Waspada Ancaman Karhutla, 4 Kecamatan di Batang Hari Dianggap Paling Rawan
Waspada Ancaman Karhutla, 4 Kecamatan di Batang Hari Dianggap Paling Rawan-Pirdana Atrio-Jambi TV
BATANG HARI, JAMBITV.CO - Sebagai langkah pencegahan dan meminimalisir terjadinya kebakaran hutan dan lahan (Karhutla) selama musim kemarau, Badan Penanggulangan Bencana Daerah Kabupaten Batang Hari saat ini telah melakukan pemetaan atau memitigasi setiap wilayah yang dianggap rawan.
Bahkan dari hasil pemetaan, terdata 4 dari 8 Kecamatan yang tersebar di Daerah setempat, dianggap paling rawan atau beresiko tinggi terjadinya karhutla.
Pelaksana Tugas Kepala BPBD Kabupaten Batang Hari, Sholihin mengungkapkan. 4 Kecamatan yang dianggap beresiko tinggi terjadinya karhulta tersebut, diantaranya seperti Kecamatan Muara Bulian Bajubang, Pemayung, dan Kecamatan Maro Sebo Ulu.

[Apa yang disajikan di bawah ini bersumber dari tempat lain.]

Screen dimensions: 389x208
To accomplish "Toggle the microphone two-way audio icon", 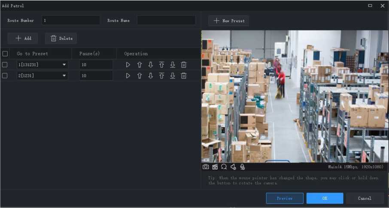I will point(243,167).
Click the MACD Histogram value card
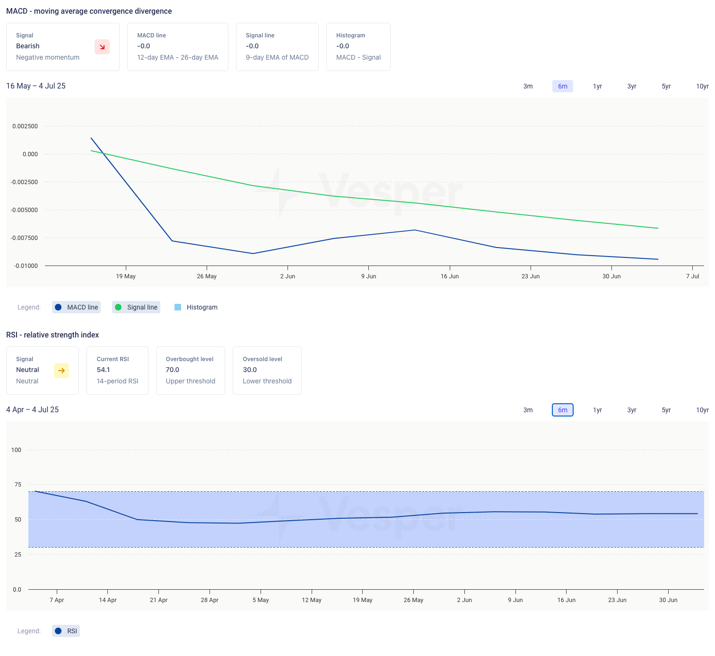715x656 pixels. coord(358,47)
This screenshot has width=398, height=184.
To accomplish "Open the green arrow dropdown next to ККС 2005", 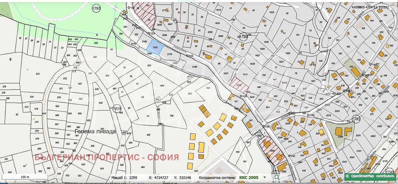I will 264,178.
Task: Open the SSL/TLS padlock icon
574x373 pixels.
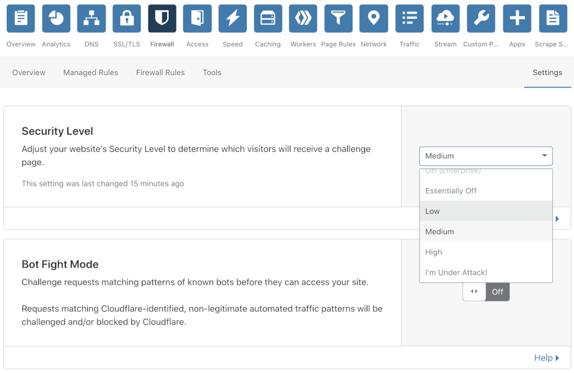Action: pos(127,19)
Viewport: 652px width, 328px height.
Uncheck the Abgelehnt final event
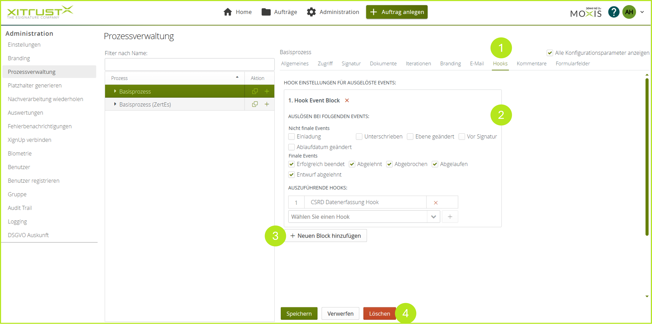click(x=352, y=164)
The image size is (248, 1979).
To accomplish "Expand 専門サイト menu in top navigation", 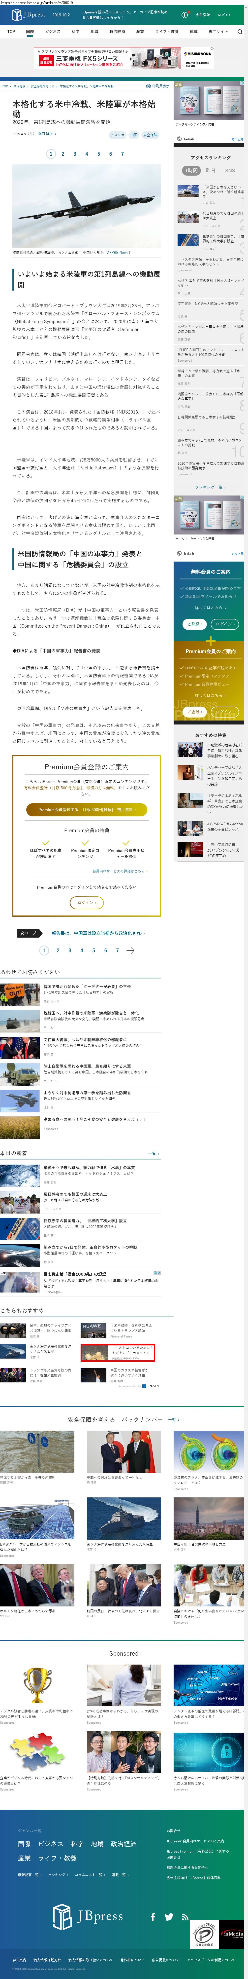I will tap(217, 31).
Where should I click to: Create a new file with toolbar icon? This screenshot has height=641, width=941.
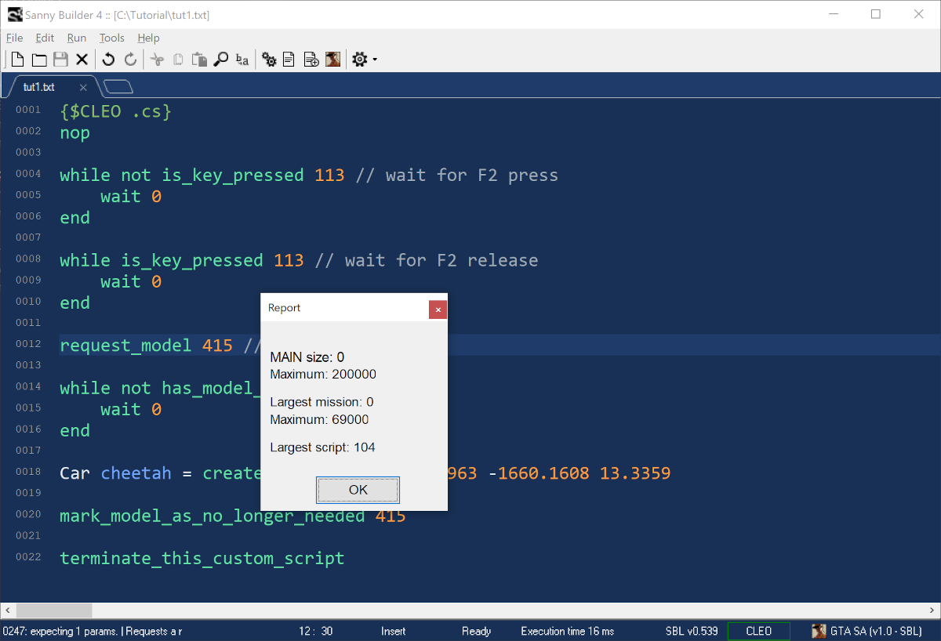coord(17,60)
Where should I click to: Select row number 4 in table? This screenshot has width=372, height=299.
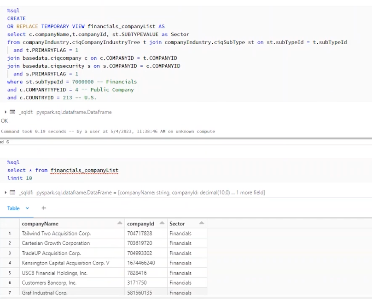9,263
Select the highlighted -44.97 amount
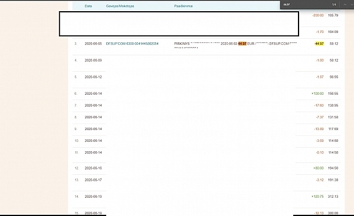Viewport: 354px width, 216px height. coord(319,44)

“Itu ada dibeberapa spot. Contohnya seperti di Muara Bulian, itu ada di kawasan Dusun Senami. Kalau Bajubang itu di Desa Bungku, Pemayung ada di Desa Selat. Kalau Maro Sebo Ulu ada juga di beberapa titik,” ungkapnya.

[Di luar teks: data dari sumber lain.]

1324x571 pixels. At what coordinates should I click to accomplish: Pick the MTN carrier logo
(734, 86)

Menurut Sholihin, beberapa Wilayah yang dianggap paling rawan tersebut diketahui memiliki kawasan hutan dan lahan perkebunan yang cukup luas. Serta kerap ditemukan kasus kebakaran hutan dan lahan dalam setiap tahunnya.
“Kalau kita lihat dari kejadian sebelumnya, kawasan yang terbakar ini umumnya akibat kebiasaan masyarakat yang membuka kebun dengan cara dibakar,” tegasnya.

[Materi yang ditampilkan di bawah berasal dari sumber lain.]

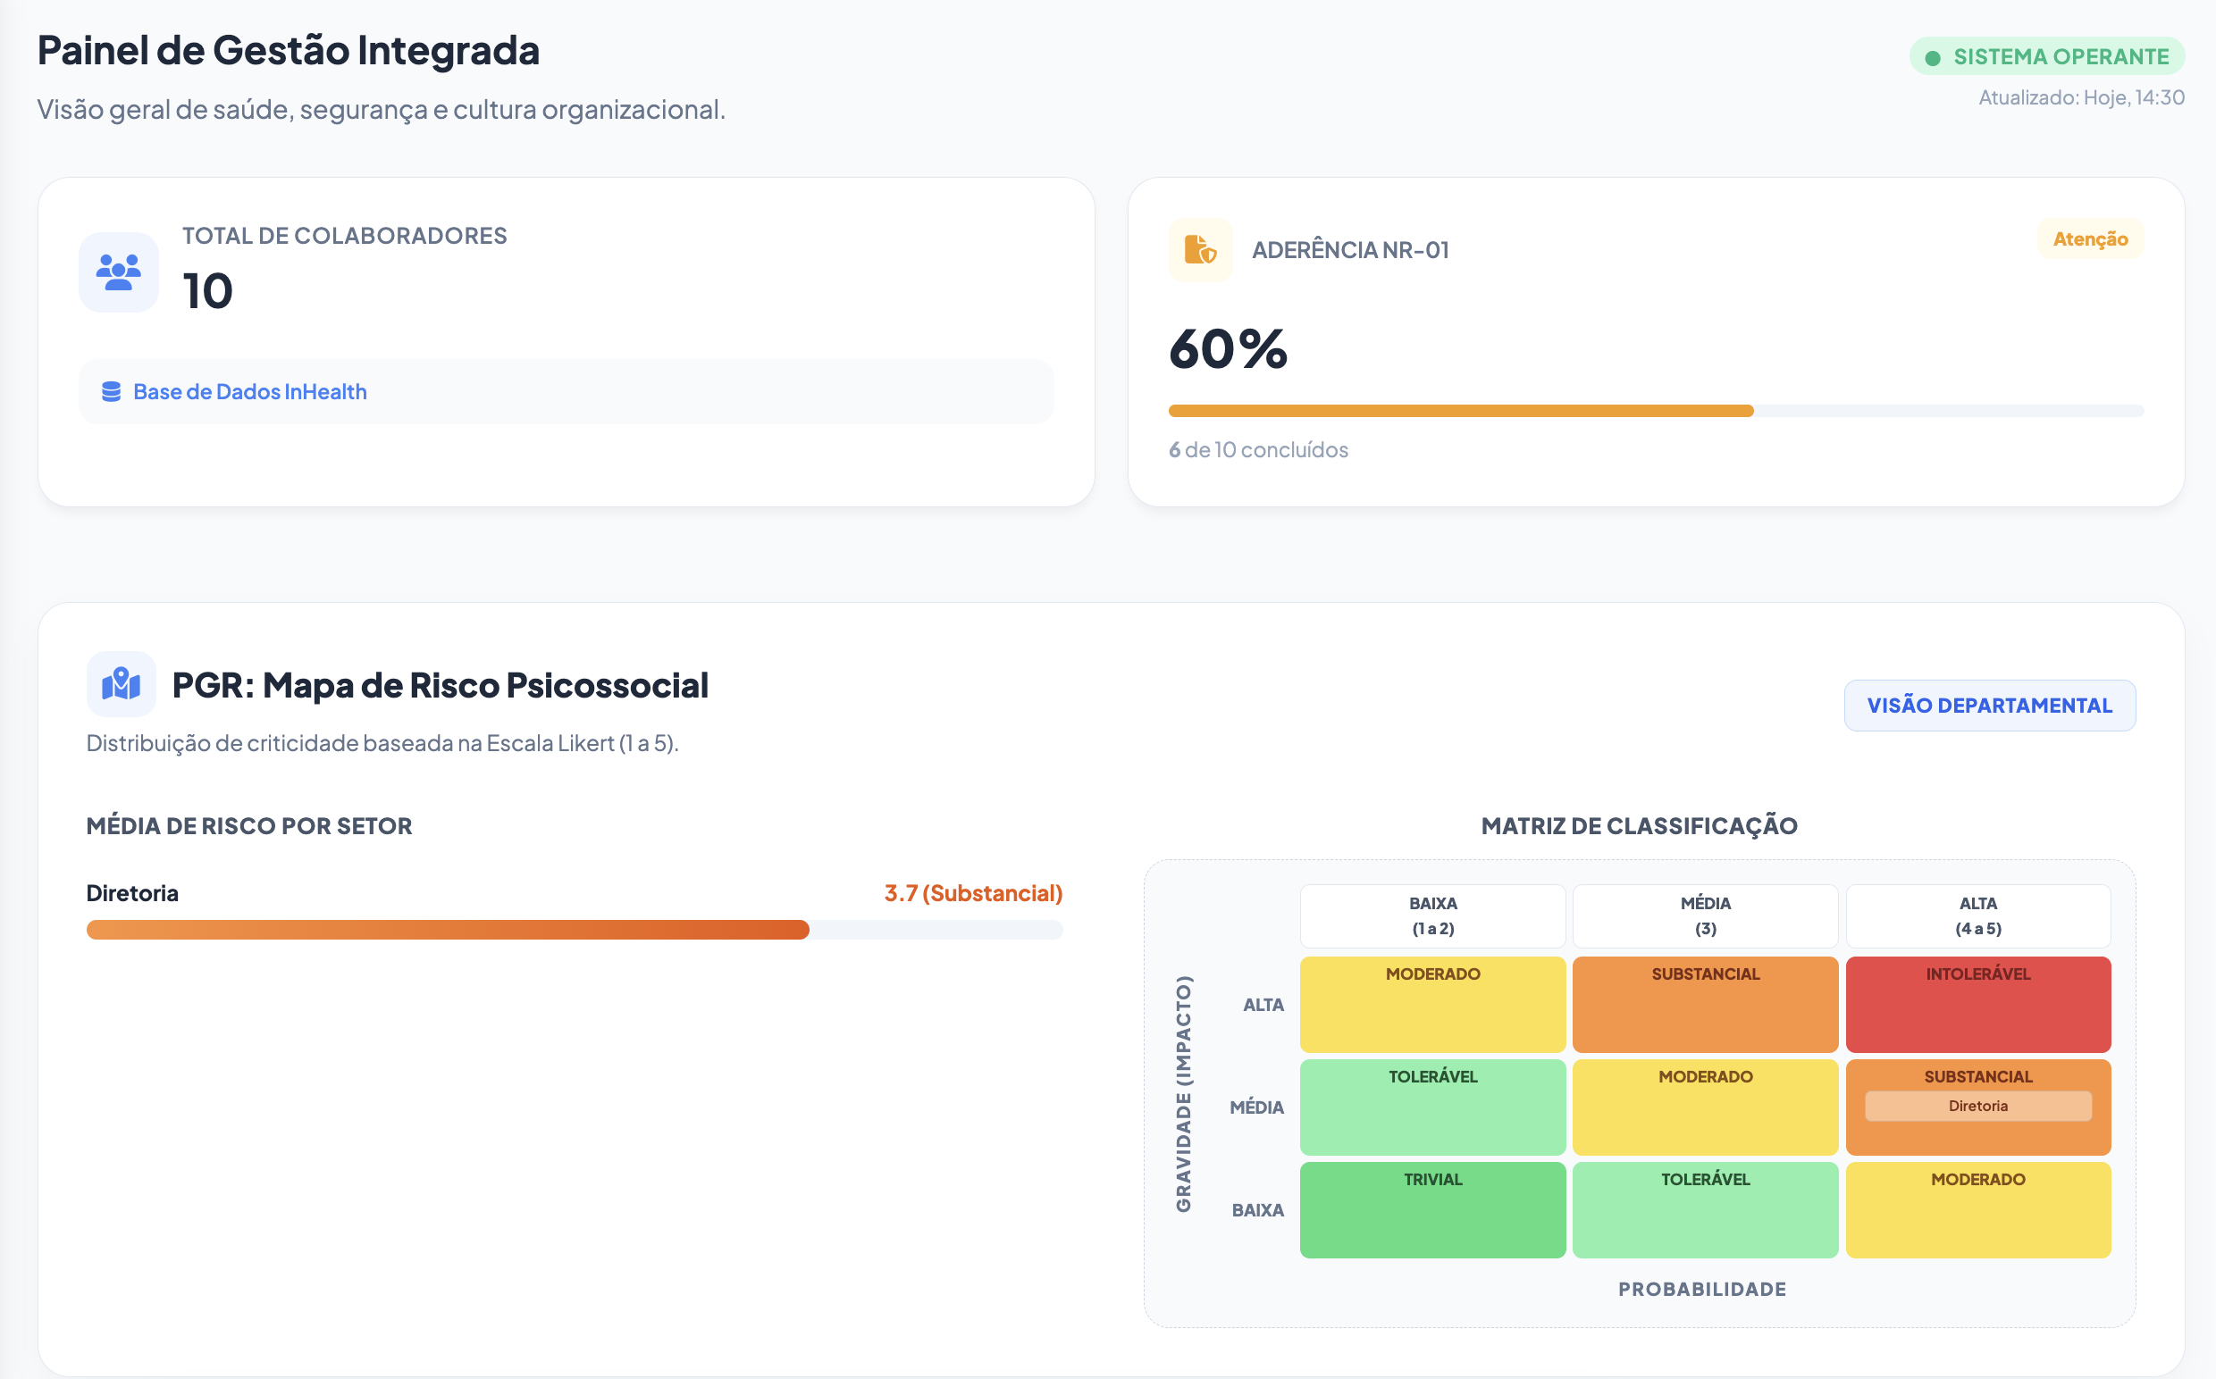Screen dimensions: 2216x1379
Task: Click the collaborators people group icon
Action: tap(119, 272)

Sholihin menambahkan, untuk 4 Kecamatan lainnya seperti Muara Tembesi, Batin XXIV, Maro sebo ilir dan kecamatan mersam. menurut sholihin juga tetap harus diwaspadai, lantaran masuk dalam zona rawan karhutla. sehingga pihak bpbd kabupaten batang hari meminta kepada seluruh masyarakat dan juga pihak perusahaan, untuk tetap berperan aktif membantu pemerintah daerah mencegah munculnya kasus kebakaran hutan dan lahan.
“Kita masih tetap memitigasi untuk mematangkan upaya pencegahan. Semua resiko bencana di Batang Hari akan kita susun dan kita kaji,” jelasnya.